Records excerpted from a collection:
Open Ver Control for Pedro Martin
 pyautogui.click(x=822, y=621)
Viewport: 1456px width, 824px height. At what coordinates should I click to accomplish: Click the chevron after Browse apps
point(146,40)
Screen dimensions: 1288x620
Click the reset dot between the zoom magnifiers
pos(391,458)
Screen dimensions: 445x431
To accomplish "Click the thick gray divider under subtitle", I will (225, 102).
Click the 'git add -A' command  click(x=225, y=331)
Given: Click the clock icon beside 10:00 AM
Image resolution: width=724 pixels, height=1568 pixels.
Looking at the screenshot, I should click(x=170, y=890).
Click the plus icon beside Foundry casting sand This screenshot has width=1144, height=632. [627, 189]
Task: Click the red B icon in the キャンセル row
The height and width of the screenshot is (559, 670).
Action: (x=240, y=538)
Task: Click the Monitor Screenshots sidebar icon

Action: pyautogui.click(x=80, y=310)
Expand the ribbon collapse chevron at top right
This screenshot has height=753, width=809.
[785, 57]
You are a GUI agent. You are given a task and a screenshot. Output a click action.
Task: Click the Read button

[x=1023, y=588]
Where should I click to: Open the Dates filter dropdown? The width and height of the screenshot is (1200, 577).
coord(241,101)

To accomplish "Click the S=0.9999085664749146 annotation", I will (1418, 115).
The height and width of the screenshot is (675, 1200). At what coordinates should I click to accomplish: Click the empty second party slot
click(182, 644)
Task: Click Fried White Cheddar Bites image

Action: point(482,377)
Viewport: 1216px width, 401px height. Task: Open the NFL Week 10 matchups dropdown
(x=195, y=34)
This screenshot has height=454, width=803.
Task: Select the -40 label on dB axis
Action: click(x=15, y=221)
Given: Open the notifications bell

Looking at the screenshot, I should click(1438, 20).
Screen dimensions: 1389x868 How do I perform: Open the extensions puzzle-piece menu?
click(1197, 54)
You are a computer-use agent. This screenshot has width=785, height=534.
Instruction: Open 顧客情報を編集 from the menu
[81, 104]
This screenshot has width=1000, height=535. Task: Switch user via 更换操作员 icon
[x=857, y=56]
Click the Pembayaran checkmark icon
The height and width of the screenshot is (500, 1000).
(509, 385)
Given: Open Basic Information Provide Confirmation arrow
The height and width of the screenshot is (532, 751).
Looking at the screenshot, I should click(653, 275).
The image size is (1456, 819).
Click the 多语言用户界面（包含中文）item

*Your goal*
Your reply should be all of the data, returned exactly.

*Response for this exercise*
Open Ver Control for Pedro Martin
 pyautogui.click(x=822, y=621)
Viewport: 1456px width, 824px height. At what coordinates should I click to accomplish: Click the chevron after Browse apps
point(146,40)
Screen dimensions: 1288x620
Click the reset dot between the zoom magnifiers
pos(391,458)
Screen dimensions: 445x431
To accomplish "Click the thick gray divider under subtitle", I will (225, 102).
Click the 'git add -A' command  click(x=225, y=331)
Given: Click the clock icon beside 10:00 AM
Image resolution: width=724 pixels, height=1568 pixels.
Looking at the screenshot, I should click(x=170, y=890).
Click the plus icon beside Foundry casting sand This screenshot has width=1144, height=632. [627, 189]
Task: Click the red B icon in the キャンセル row
The height and width of the screenshot is (559, 670).
Action: (x=240, y=538)
Task: Click the Monitor Screenshots sidebar icon

Action: pyautogui.click(x=80, y=310)
Expand the ribbon collapse chevron at top right
This screenshot has height=753, width=809.
[785, 57]
You are a GUI agent. You are given a task and a screenshot. Output a click action.
Task: Click the Read button

[x=1023, y=588]
Where should I click to: Open the Dates filter dropdown? The width and height of the screenshot is (1200, 577).
coord(241,101)

To accomplish "Click the S=0.9999085664749146 annotation", I will (1418, 115).
The height and width of the screenshot is (675, 1200). At what coordinates should I click to accomplish: Click the empty second party slot
click(182, 644)
Task: Click Fried White Cheddar Bites image

Action: point(482,377)
Viewport: 1216px width, 401px height. Task: Open the NFL Week 10 matchups dropdown
(x=195, y=34)
This screenshot has height=454, width=803.
Task: Select the -40 label on dB axis
Action: click(x=15, y=221)
Given: Open the notifications bell

Looking at the screenshot, I should click(1438, 20).
Screen dimensions: 1389x868 How do I perform: Open the extensions puzzle-piece menu?
click(1197, 54)
You are a computer-use agent. This screenshot has width=785, height=534.
Instruction: Open 顧客情報を編集 from the menu
[81, 104]
This screenshot has width=1000, height=535. Task: Switch user via 更换操作员 icon
[x=857, y=56]
Click the Pembayaran checkmark icon
The height and width of the screenshot is (500, 1000).
(509, 385)
Given: Open Basic Information Provide Confirmation arrow
The height and width of the screenshot is (532, 751).
Looking at the screenshot, I should click(653, 275).
The image size is (1456, 819).
Click the 多语言用户界面（包含中文）item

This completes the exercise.